SAS, a data and AI company, has introduced SAS Decision Builder, a cloud-based intelligent decision-making tool now available in private preview on Microsoft Fabric. Leveraging SAS's advanced decision-making capabilities, this solution integrates multiple AI models, rules, and logic into a cohesive workflow, helping customers make more efficient, secure decisions.
"By deeply integrating aspects of our intelligent decisioning solution into Microsoft Fabric, we're delivering a cohesive experience for customers where they can utilize key capabilities like Power Automate Workspaces, OneLake for reporting or other tools in concert with SAS Decision Builder to complete their decisioning lifecycles. We're making it faster and easier for customers to connect across shared workspaces and deliver decisions that generate real results," said Shadi Shahin, Vice President of Product Strategy at SAS.

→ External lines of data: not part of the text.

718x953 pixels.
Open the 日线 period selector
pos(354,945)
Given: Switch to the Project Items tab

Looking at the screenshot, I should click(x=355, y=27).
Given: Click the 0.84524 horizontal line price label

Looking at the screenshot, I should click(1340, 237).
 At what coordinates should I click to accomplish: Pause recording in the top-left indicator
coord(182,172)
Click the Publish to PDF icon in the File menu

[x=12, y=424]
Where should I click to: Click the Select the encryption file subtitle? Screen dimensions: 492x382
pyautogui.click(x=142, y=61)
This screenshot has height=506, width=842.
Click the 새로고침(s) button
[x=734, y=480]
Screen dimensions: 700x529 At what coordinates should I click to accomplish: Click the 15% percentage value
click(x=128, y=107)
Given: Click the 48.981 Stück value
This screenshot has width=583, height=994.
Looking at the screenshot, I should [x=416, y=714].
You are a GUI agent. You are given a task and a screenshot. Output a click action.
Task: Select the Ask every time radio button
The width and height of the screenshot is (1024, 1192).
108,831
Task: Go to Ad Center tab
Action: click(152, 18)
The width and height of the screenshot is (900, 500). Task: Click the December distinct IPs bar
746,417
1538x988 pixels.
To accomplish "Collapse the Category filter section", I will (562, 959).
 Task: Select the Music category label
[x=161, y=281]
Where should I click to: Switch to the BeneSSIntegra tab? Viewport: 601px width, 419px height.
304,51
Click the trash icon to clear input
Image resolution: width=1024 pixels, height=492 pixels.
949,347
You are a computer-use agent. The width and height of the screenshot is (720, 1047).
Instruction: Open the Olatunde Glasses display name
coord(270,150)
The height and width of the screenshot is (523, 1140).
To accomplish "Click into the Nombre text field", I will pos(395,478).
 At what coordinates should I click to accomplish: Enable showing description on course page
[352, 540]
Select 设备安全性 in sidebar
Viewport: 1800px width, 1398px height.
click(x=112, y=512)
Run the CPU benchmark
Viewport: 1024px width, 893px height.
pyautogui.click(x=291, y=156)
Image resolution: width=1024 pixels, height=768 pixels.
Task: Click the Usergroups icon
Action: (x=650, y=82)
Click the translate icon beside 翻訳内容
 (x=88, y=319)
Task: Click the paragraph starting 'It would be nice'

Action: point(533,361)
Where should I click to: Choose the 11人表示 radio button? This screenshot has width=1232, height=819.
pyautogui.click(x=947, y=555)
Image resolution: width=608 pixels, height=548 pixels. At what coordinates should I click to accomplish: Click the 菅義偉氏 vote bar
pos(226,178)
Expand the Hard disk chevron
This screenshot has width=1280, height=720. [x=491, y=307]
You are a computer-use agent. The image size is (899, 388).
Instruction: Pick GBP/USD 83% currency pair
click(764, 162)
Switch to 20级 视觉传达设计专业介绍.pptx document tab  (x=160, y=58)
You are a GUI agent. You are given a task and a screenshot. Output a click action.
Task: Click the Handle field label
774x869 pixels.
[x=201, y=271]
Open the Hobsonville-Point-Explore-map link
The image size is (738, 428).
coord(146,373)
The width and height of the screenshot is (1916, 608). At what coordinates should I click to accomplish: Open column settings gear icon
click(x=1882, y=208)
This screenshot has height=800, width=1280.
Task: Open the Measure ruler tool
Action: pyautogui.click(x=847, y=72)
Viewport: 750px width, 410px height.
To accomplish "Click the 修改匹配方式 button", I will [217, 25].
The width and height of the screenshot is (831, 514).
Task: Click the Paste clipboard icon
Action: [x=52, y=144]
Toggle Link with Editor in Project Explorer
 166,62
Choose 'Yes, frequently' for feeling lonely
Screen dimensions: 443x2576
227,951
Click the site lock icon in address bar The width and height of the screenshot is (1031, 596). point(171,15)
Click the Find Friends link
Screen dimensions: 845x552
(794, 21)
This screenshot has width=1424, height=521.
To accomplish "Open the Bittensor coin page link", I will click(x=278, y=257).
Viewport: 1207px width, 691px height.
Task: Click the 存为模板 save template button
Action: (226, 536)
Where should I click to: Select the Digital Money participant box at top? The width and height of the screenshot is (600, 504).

SAS Decision Builder streamlines the analytics life cycle, allowing users to design, integrate, and deploy models and decisions. This is beneficial for organizations aiming to enhance their analytics investments through AI-driven decision-making. Now part of Microsoft Fabric, SAS Decision Builder offers seamless access to data via Microsoft Fabric OneLake, enabling users to test, modify, and execute decisions within the Fabric environment, adapting swiftly to market changes and business requirements.
Enhanced user experience
With its native integration into Microsoft Fabric, SAS Decision Builder allows business analysts and domain experts to access and design decision flows through an intuitive low-code editor. This solution utilizes machine learning and LLMs to manage the entire decision-making lifecycle. Fabric’s machine learning features are seamlessly integrated, enabling users to leverage existing model-building pipelines for actionable insights. Additionally, SAS Decision Builder offers robust governance features, ensuring secure and transparent management of decision flows.
AI-Enhanced customer insights
The integration extends to Azure AI Services, incorporating generative AI elements like LLMs within decision flows. This combination of LLMs and predictive AI enables for comprehensive data analysis across various industries, streamlining scenario planning, outcome analysis, and personalized customer experiences.
For instance, in customer service, call center representatives can use AI-driven responses to better meet individual customer needs. Financial services can benefit as well; credit companies can generate real-time offers on multiple platforms, and lenders can streamline loan approval processes.Moreover, SAS Decision Builder can improve fraud detection and authorization procedures. IT professionals can utilize LLMs to develop tools that identify phishing attempts, bolster security, reduce data breaches, and ensure compliance in regulated sectors.